If that dev can't even put a dollar sign in the right place, then I'm not sure the quality is everything you claim.

Attention to detail matters. Especially in coding.

3 comments

Laughable attempt to discredit someone.

> Attention to detail matters. Especially in coding.

Let me guess, you're one of those people who think nitpicking on every small thing leads to "quality" code?

At least Europeans put the currency sign after the number.

If a dev cannot be United States centric and condescending, I'm not sure of their worth as an engineer.

The discussion is specifically about American salaries, so yes, the position of the dollar sign matters when someone is trying to brag about the quality of their work.
They are talking about American salaries so they can us that money in India.

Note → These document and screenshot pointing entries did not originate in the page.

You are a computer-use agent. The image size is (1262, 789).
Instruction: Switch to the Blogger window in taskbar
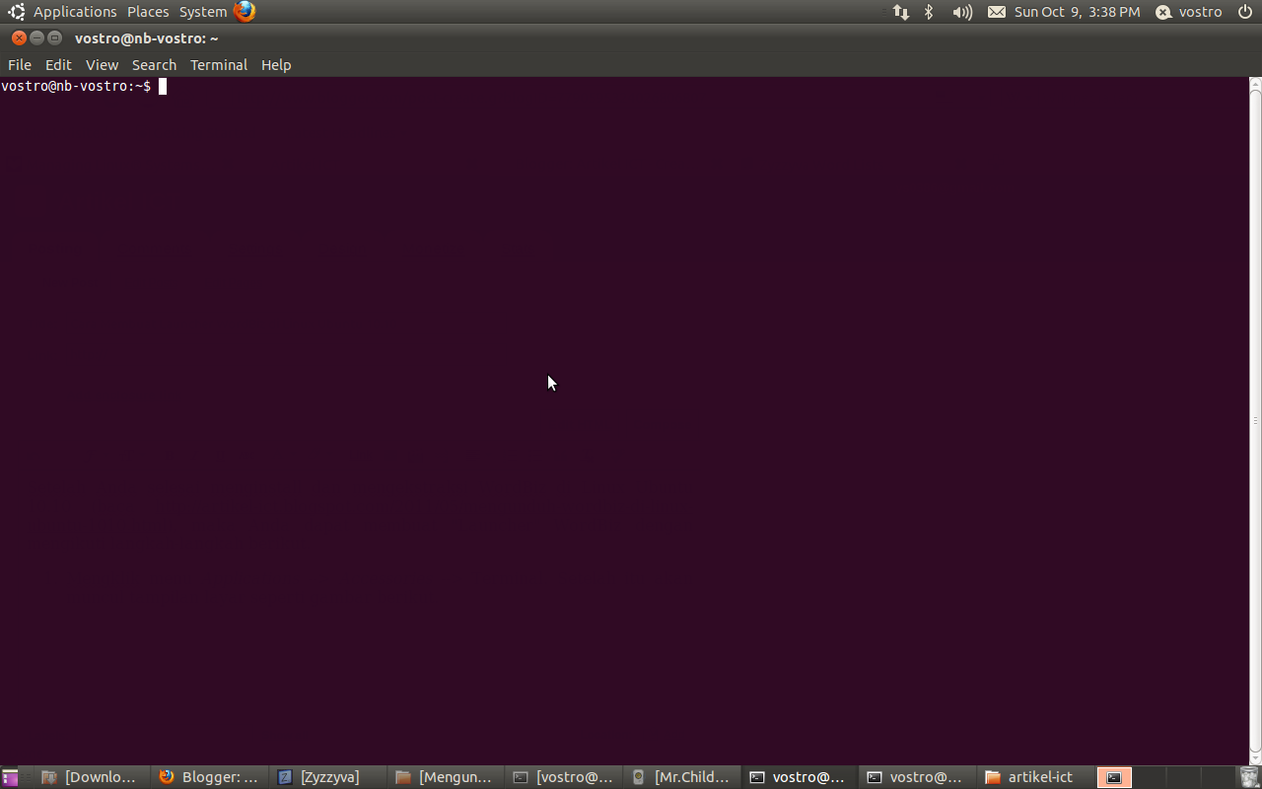click(x=209, y=776)
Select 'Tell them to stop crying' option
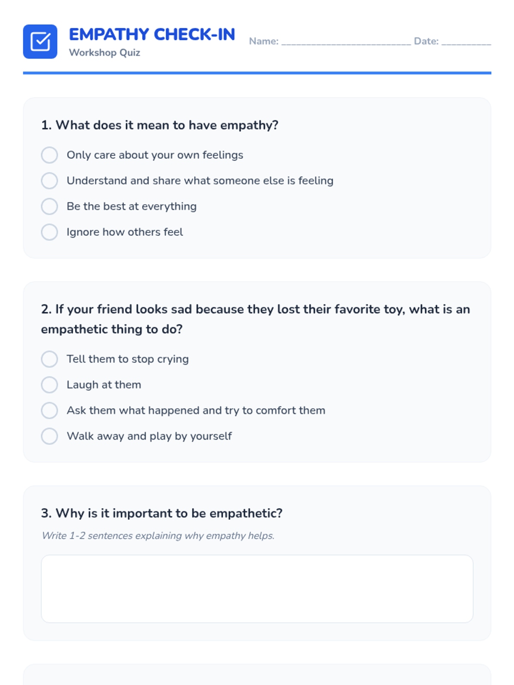The width and height of the screenshot is (514, 685). [49, 359]
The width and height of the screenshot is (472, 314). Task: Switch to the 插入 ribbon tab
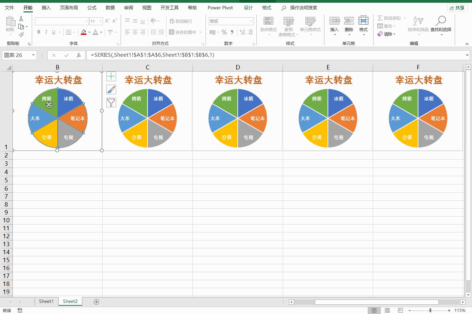(46, 7)
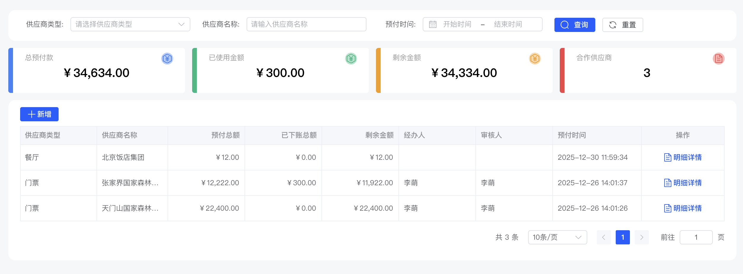Click the calendar icon in 预付时间 field

pyautogui.click(x=432, y=24)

The US is in the subordinate position here.
> can us that money

Can ask?

Can use?

Can what?

When discussing other cultures you arent expected to conform to their ways of doing things, are you?
That's just absolutely unnecessary nitpicking.
Different conventions exist. Personally, I put the unit after the quantity without exception.
Yeah, I always found this to be an utterly strange convention. Do you say, "that'll be dollars one hundred", when you tell someone a price? Would you write, "I'm lbs200"?

I suppose it does give away the cultural difference, but this is one where the Indians (and a lot of others) get it right.

$566 is right. SI and everything else got it wrong. Most significant figures should come first. Unit is the most significant figure.

"Five hundred...." is meaningless. "dollars five hundred..." is a useful preliminary approximation.

When I think about it, I have to agree.

It would make for a fast mental shortcut in preparation. For example: you need to move an item. How much does it weigh?

Grams… ok, pocket

Kilograms… might need to put it in the trunk.